Par ailleurs, l’actuelle proposition de décret ne reprend pas, ce qui nous semble le fragiliser vis à vis des mises en cause possibles devant le Conseil d’État, l’exigence contenue dans la loi que la formation en psychopathologie théorique et clinique soit remplie par l’ensemble des catégories professionnelles mentionnées par l’article 52 – médecins, psychologues, psychanalystes — désirant utiliser le titre légal de psychothérapeute, exigence bien légitime si leur formation ne concernait pas la psychothérapie : médecins généralistes, O.R.L, psychologue du travail, etc.

Nous souhaitons donc que les articles 2, 3 et 6 de votre proposition soient modifiés à la fois pour tenir compte de cette exigence de la loi, et pour en libérer les psychanalystes et les psychothérapeutes non inscrits de droit.

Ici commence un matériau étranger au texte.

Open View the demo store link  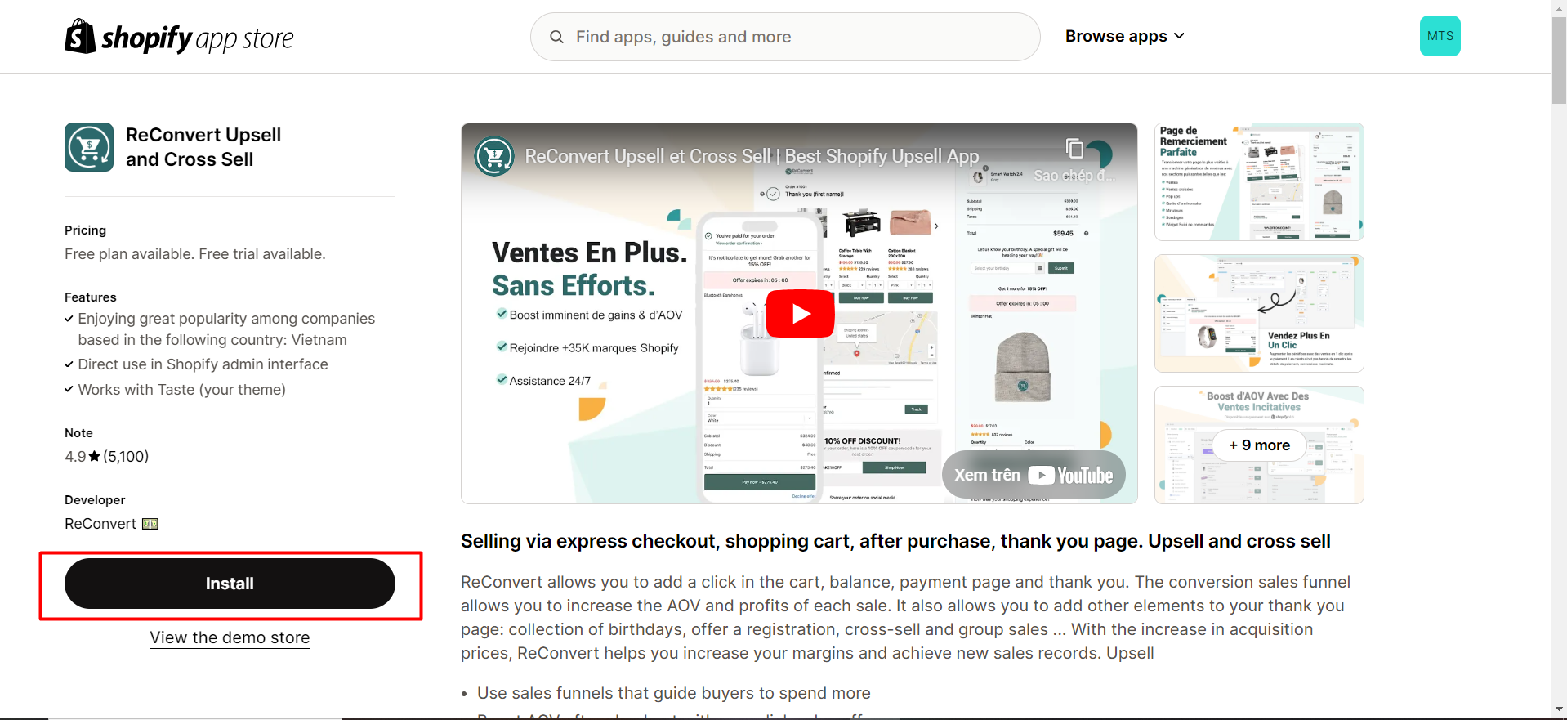tap(230, 637)
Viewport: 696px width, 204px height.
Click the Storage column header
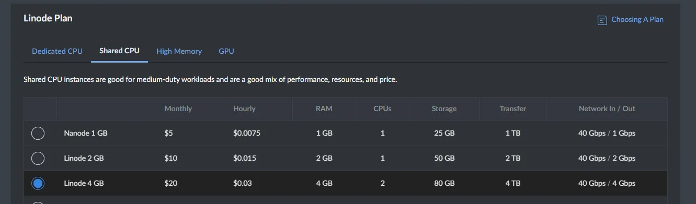[x=444, y=109]
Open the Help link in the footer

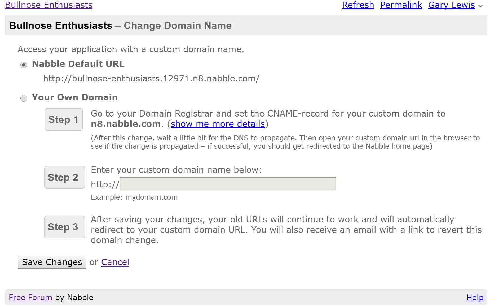click(x=475, y=298)
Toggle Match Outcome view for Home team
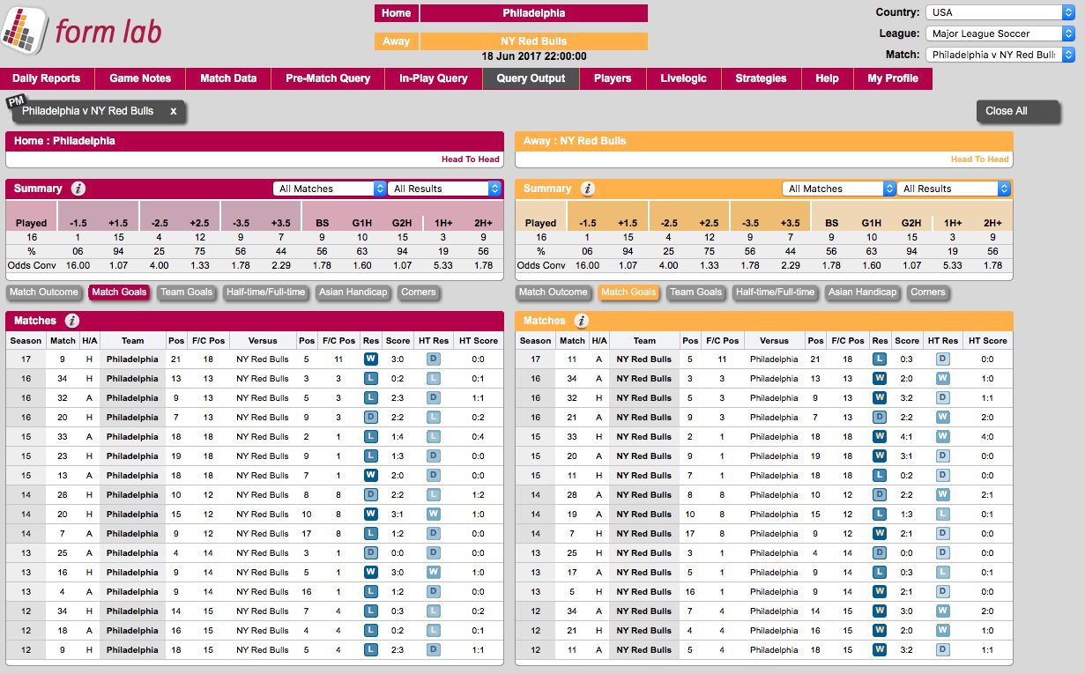 (x=44, y=293)
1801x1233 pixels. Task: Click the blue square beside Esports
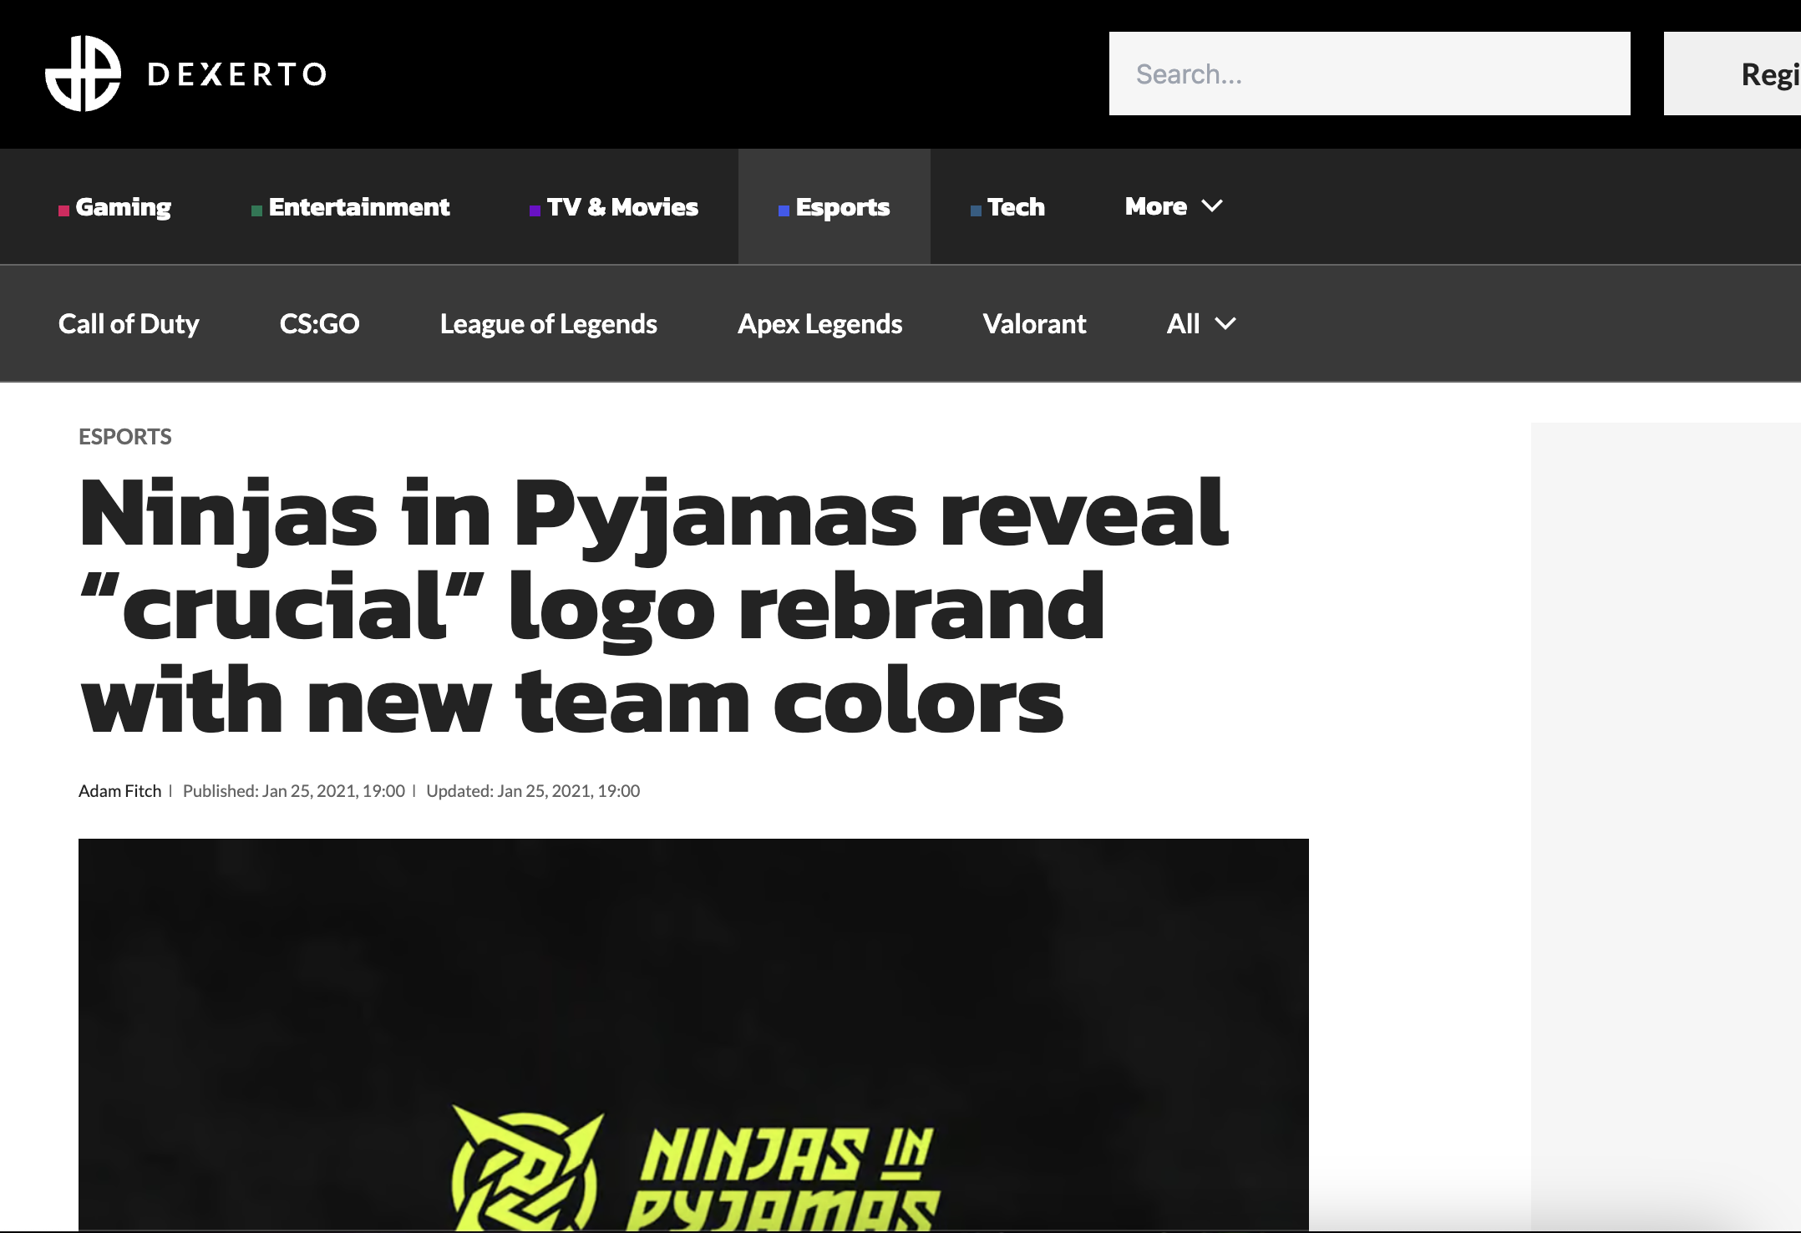point(784,211)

Nous vous prions de trouver en pièce jointe le texte que nous vous proposons.

L’AFFOP continue de penser que la discrimination entre les inscrits de droit et les non inscrits de droit telle que la loi l’a organisée va à l’encontre de l’accueil légitime de la psychanalyse et de la psychothérapie relationnelle dans notre état de droit, et maintient pour cette raison sa première demande d’abrogation ou de suspension de l’article 52. Cependant, reconnaissant le progrès considérable que la nouvelle rédaction du décret représente pour l’existence et la transmission de la psychothérapie relationnelle, elle soutient les aménagements que vous proposez dans cette rédaction du décret, tant sur le plan de la formation à la psychopathologie théorique et clinique que sur les clauses concernant les mesures provisoires. Elle espère que la mise en oeuvre de ce décret se fera dans le respect des diverses professions de psychothérapeutes, contrairement à ce qui s’était produit en son temps pour l’homologation au titre de psychologue, en particuliers dans la rédaction des arrêtés qui fixeront les mesures concrètes d’inscription sur les listes départementales.

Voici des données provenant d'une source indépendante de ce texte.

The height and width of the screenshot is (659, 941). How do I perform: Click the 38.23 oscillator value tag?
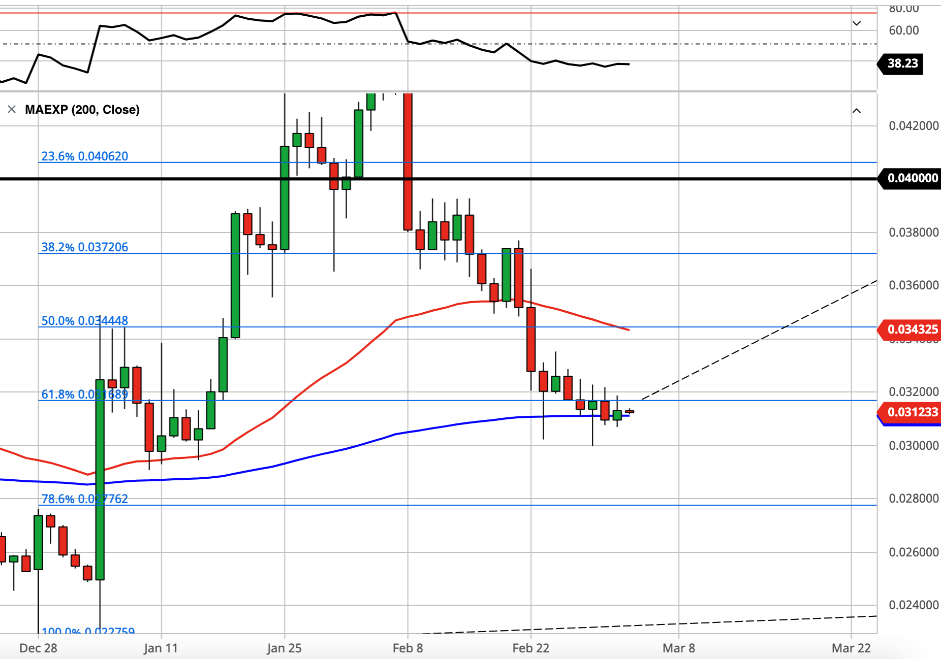(900, 63)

Nous ne manquerons pas d’informer nos confrères et la presse de notre soutien à votre action, de nos remarques ainsi que de nos demandes et souhaitons que la presse fasse aussi écho de nos positions.

Nous restons à votre disposition et à celle de votre Cabinet, Monsieur le Ministre, pour tout avis que vous nous ferez l’honneur de nous demander et vous prions de recevoir l’assurance de nos sentiments très respectueux.